START ENTRIES

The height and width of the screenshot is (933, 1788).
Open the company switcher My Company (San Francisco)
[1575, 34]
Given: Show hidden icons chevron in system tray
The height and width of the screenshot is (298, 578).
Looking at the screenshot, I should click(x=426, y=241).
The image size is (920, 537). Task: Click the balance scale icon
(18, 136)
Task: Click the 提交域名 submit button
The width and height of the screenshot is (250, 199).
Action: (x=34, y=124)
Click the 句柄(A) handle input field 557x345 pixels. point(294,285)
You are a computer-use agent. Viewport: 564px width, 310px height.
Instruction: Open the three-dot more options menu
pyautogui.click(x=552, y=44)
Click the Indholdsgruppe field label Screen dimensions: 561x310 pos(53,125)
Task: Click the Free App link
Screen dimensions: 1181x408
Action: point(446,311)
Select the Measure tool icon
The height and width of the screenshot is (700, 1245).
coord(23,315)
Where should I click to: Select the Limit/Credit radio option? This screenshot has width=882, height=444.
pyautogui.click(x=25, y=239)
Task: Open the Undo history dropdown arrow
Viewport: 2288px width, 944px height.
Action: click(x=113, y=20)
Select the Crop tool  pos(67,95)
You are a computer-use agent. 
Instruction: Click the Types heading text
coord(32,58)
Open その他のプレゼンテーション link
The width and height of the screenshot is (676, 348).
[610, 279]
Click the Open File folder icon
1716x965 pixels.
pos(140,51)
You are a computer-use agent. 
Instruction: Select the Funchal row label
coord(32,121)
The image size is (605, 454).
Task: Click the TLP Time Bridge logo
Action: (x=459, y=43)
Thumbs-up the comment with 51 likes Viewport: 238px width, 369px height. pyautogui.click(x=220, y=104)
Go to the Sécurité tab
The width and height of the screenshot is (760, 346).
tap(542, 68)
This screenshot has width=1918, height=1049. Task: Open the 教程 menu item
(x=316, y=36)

END ENTRIES

__OBJECTIVE__.
Give everything in the material above from the line containing "You are a computer-use agent. Viewport: 564px" down to the end of the material as a numbered list, leaving out any blank lines.

__EXERCISE RESULT__.
1. You are a computer-use agent. Viewport: 564px width, 310px height.
2. Instruction: Open the three-dot more options menu
3. pyautogui.click(x=552, y=44)
4. Click the Indholdsgruppe field label Screen dimensions: 561x310 pos(53,125)
5. Task: Click the Free App link
6. Screen dimensions: 1181x408
7. Action: point(446,311)
8. Select the Measure tool icon
9. The height and width of the screenshot is (700, 1245).
10. coord(23,315)
11. Where should I click to: Select the Limit/Credit radio option? This screenshot has width=882, height=444.
12. pyautogui.click(x=25, y=239)
13. Task: Open the Undo history dropdown arrow
14. Viewport: 2288px width, 944px height.
15. Action: click(x=113, y=20)
16. Select the Crop tool  pos(67,95)
17. You are a computer-use agent. 
18. Instruction: Click the Types heading text
19. coord(32,58)
20. Open その他のプレゼンテーション link
21. The width and height of the screenshot is (676, 348).
22. [610, 279]
23. Click the Open File folder icon
24. 1716x965 pixels.
25. pos(140,51)
26. You are a computer-use agent. 
27. Instruction: Select the Funchal row label
28. coord(32,121)
29. The image size is (605, 454).
30. Task: Click the TLP Time Bridge logo
31. Action: (x=459, y=43)
32. Thumbs-up the comment with 51 likes Viewport: 238px width, 369px height. pyautogui.click(x=220, y=104)
33. Go to the Sécurité tab
34. The width and height of the screenshot is (760, 346).
35. tap(542, 68)
36. This screenshot has width=1918, height=1049. Task: Open the 教程 menu item
37. (x=316, y=36)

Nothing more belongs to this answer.